### Objectif
Mettez à jour le passage du compte rendu sur le Lean et l'Agilité compris entre « Outre le fait » et « dans cet article. » inclus, en remplaçant « orateur » par « conférencier », puis redonnez-le en entier.

### Document source
========================================================================

Lors de la conférence Adacore sur le Lean et l’Agilité pour les logiciels critiques, James Sutton nous a fait une présentation particulièrement pertinente sur l’approche Lean et le différences principales d’approches entre le Lean et l’Agilité.
Outre le fait que James est un bon orateur, qui plus est particulièrement sympathique comme les discussions d’après conférence m’ont permis de réaliser, il est encore plutôt rare d’assister à des présentations Lean en France alors je vous propose de partager mon plaisir en vous donnant les grandes lignes dans cet article.
La présentation a été filmée et sera mise en ligne prochainement par Adacore … je vous tiendrais au courant 🙂
James nous a d’abord fait une présentation rapide du Lean, du travail de W. Edwards Deming, de la notion de « Profound knowledge » et de la vision système propre au Lean. Puis James nous a donné des résultats comparatifs des différentes approches en termes de productivite et de qualité (y compris l’externalisation dont la qualité est particulièrement faible comparée aux autres approches), pour conclure que le Lean est bien plus productif que toutes les autres approches, et l’Agilité est en 2ème place … mais assez loin 🙂
Pour ce qui est de la comparaison entre Lean et Agilité, James identifie 5 points :
- Optimisation :
- Le Lean requiert de construire une « Profound Knowledge » pour garantir la réalisation d’un système oprtimisé (Domain Design, Change-Driven Design)
- Agile considère que la conception émergera de la réalisation et que l’optimisation sera faite dans une seconde étape (Refactoring)
- Level of Focus
- Le Lean se positionne au niveau de l’entreprise et considère des systèmes de systèmes (Hoshin Kanri, QFD)

========================================================================

### Données brutes
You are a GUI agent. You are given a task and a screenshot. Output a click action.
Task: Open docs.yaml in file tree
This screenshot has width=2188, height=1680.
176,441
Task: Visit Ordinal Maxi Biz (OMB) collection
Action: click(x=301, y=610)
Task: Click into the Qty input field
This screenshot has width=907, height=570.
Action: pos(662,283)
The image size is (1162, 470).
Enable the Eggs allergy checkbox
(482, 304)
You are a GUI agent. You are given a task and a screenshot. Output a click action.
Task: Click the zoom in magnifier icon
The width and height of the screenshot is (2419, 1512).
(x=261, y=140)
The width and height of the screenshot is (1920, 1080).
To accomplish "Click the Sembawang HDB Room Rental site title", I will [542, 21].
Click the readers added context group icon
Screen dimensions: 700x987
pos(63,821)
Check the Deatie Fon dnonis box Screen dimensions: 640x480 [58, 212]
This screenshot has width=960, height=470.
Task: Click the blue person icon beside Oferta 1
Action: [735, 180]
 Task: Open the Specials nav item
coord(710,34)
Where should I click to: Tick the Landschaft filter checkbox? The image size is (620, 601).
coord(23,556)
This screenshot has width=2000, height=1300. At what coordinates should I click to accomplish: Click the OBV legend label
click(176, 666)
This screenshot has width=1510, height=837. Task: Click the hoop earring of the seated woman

========================================================================

### Solution proposée
Outre le fait que James est un bon conférencier, qui plus est particulièrement sympathique comme les discussions d’après conférence m’ont permis de réaliser, il est encore plutôt rare d’assister à des présentations Lean en France alors je vous propose de partager mon plaisir en vous donnant les grandes lignes dans cet article.